[Nouveau] Debugging INVALID_OPCODE / MULTIPLE_WARP_ERRORS ?

Hans de Goede hdegoede at redhat.com
Fri Dec 18 04:57:50 PST 2015


Hi,

On 16-12-15 18:34, Ilia Mirkin wrote:
> BTW, you may be interested in
> https://github.com/imirkin/mesa/commits/atomic3 which has working
> ARB_shader_atomic_counters and ARB_shader_storage_buffer_object
> support (while ripping out things like TGSI_FILE_RESOURCE).

Interesting, good to see progress on this.

> Still
> working on proper memory qualifier support, and obviously need to do
> some cleanup before upstreaming. Should be getting into a pushable
> state probably early January.

I'm looking forward to seeing this upstream, and I'll keep this in
mind during my own work.

**PROVIDED DATA**
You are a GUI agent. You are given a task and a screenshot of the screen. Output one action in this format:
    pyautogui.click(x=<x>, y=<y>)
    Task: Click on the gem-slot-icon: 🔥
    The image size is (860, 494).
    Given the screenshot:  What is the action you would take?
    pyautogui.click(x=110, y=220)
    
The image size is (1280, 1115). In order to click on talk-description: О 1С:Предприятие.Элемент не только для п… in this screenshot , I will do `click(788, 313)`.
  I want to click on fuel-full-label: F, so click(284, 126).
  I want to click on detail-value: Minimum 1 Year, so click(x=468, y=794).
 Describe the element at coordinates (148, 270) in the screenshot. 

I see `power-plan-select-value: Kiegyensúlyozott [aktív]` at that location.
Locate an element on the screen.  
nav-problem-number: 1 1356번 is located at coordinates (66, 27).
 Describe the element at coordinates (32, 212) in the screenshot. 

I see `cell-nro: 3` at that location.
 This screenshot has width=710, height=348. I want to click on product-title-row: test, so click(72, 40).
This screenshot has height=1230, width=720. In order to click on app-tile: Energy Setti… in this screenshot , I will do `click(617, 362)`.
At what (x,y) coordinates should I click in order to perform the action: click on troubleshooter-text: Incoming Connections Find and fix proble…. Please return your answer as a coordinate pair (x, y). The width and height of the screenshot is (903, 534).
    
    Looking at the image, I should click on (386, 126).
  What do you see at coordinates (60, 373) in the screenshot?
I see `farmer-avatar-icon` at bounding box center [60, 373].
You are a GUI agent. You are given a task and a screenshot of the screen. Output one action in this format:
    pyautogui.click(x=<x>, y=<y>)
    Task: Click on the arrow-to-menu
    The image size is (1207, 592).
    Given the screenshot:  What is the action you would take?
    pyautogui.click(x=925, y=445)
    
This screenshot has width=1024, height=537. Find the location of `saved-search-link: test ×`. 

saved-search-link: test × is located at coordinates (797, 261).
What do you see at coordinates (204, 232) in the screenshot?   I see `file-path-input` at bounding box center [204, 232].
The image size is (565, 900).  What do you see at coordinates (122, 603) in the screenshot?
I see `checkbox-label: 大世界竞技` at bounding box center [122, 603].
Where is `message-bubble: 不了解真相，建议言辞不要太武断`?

**EXERCISE TASKS**
- 1) Which identifiers in the Nouveau mailing-list post contain underscores? List every one.
- 2) Answer these questions about the Nouveau mailing-list post:
(a) Who wrote the quoted message, and at what date and time?
(b) When does the quoted writer expect the work to reach a pushable state?
(c) What does the linked branch rip out?
- 3) Extend the Nouveau mailing-list post past its last sentence, keeping the same voice.

**ACTIVITY ANSWERS**
- 1)
INVALID_OPCODE
MULTIPLE_WARP_ERRORS
ARB_shader_atomic_counters
ARB_shader_storage_buffer_object
TGSI_FILE_RESOURCE

- 2)
(a) Ilia Mirkin, on 16-12-15 at 18:34.
(b) Probably early January.
(c) Things like TGSI_FILE_RESOURCE.

- 3)
Regards,

Hans





>
> Cheers,
>
>    -ilia
>
> On Wed, Dec 16, 2015 at 12:24 PM, Ilia Mirkin <imirkin at alum.mit.edu> wrote:
>> I believe that your problem is this:
>>
>>          /*01a0*/                   LD R8, [R8];
>>             /* 0x8000000000821c85 */
>>
>> That needs to be LD.E (and your ST's need to be ST.E). You're using a
>> 32-bit gmem address, but you need to be using a 64-bit one. I believe
>> the 32-bit ones work on fermi, but afaik not on Kepler.
>>
>> Cheers,
>>
>>    -ilia
>>
>>
>>
>> On Wed, Dec 16, 2015 at 12:06 PM, Hans de Goede <hdegoede at redhat.com> wrote:
>>> Hi,
>>>
>>> On 15-12-15 20:04, Ilia Mirkin wrote:
>>>>
>>>> Also, where's the exit op? Perhaps what's happening is that you don't
>>>> have an exit and it just goes off executing into the ether?
>>>
>>>
>>> Sorry I only included a small bit of the program in my original mail
>>> because I found the use of "MOV" instructions to load constants
>>> suspicious, is that normal ?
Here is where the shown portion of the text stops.